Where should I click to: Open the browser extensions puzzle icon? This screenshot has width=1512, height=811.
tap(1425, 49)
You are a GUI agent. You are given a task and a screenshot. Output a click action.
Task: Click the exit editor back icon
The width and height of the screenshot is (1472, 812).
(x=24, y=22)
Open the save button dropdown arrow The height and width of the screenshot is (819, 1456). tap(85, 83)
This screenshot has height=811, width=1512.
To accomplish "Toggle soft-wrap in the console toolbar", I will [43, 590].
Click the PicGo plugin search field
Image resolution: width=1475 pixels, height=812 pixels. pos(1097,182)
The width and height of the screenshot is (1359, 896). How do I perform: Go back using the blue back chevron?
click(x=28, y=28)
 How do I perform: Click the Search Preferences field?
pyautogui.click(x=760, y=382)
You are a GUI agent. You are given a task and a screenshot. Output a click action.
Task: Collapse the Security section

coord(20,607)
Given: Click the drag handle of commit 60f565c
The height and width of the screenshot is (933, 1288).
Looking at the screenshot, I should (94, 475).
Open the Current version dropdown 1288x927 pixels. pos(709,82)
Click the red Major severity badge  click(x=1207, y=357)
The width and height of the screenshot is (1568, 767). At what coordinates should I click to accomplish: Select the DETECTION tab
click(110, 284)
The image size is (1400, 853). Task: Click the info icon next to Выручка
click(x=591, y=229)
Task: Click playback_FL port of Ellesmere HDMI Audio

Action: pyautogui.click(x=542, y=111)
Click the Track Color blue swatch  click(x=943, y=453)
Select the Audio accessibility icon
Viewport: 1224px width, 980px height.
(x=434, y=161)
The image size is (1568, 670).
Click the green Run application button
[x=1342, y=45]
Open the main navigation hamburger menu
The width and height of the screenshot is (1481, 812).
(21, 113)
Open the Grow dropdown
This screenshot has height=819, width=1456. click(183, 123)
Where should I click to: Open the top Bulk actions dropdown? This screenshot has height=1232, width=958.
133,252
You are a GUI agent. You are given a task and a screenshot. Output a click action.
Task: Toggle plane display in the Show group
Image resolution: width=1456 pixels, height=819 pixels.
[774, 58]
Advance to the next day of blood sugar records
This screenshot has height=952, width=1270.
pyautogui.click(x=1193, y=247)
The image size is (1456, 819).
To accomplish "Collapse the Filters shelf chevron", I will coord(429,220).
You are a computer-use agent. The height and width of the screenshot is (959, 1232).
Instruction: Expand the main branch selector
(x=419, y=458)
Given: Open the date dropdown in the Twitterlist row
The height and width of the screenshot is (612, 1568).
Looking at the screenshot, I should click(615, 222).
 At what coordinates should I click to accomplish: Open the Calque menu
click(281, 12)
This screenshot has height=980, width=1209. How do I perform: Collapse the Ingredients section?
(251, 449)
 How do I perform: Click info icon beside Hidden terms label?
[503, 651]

---------------

**Your goal:** Across the records above, show each line containing the word "Toggle".

**Exercise answer:**
To accomplish "Toggle soft-wrap in the console toolbar", I will [43, 590].
Task: Toggle plane display in the Show group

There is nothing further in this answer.